■ Data excerpts
◇ ◇ ◇ ◇
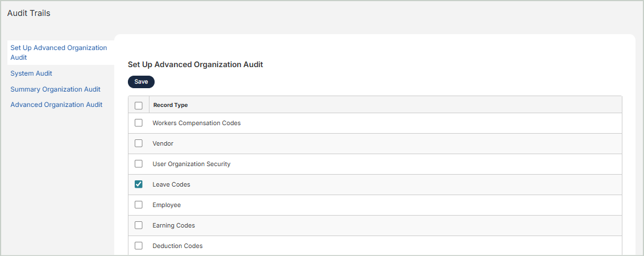This screenshot has width=644, height=256.
Task: Click the Earning Codes row text
Action: pos(173,225)
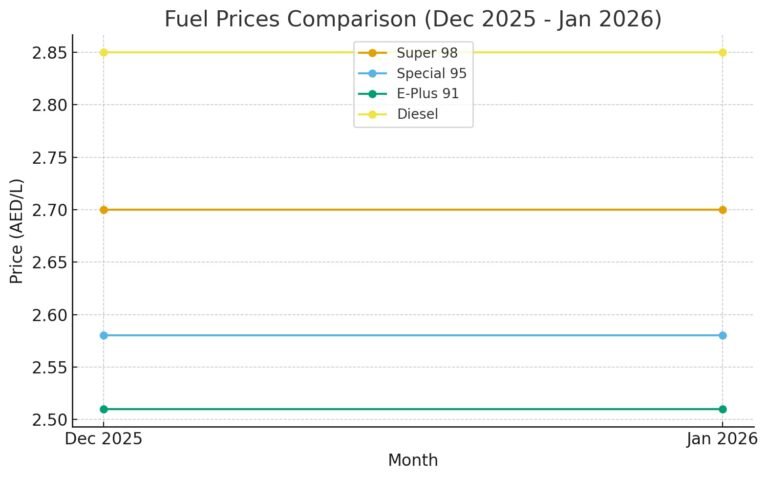Viewport: 768px width, 479px height.
Task: Pick E-Plus 91 point at Dec 2025
Action: point(104,409)
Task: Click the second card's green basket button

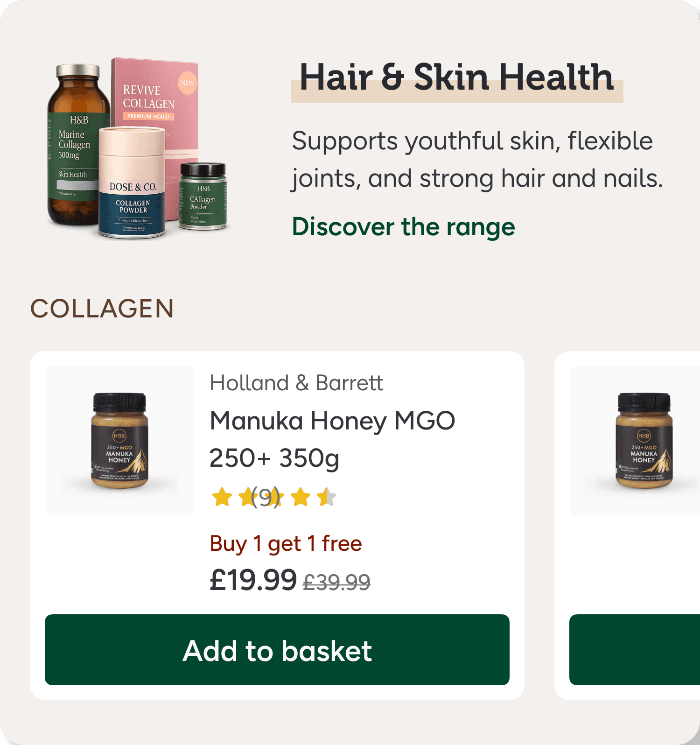Action: (x=635, y=650)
◇ ◇ ◇ ◇
■ Task statement
From the line containing "Task: Click the second" down to the end of the data above, reproduce each line exactly; no pictures.

■ Solution to this problem
Task: Click the second card's green basket button

Action: (x=635, y=650)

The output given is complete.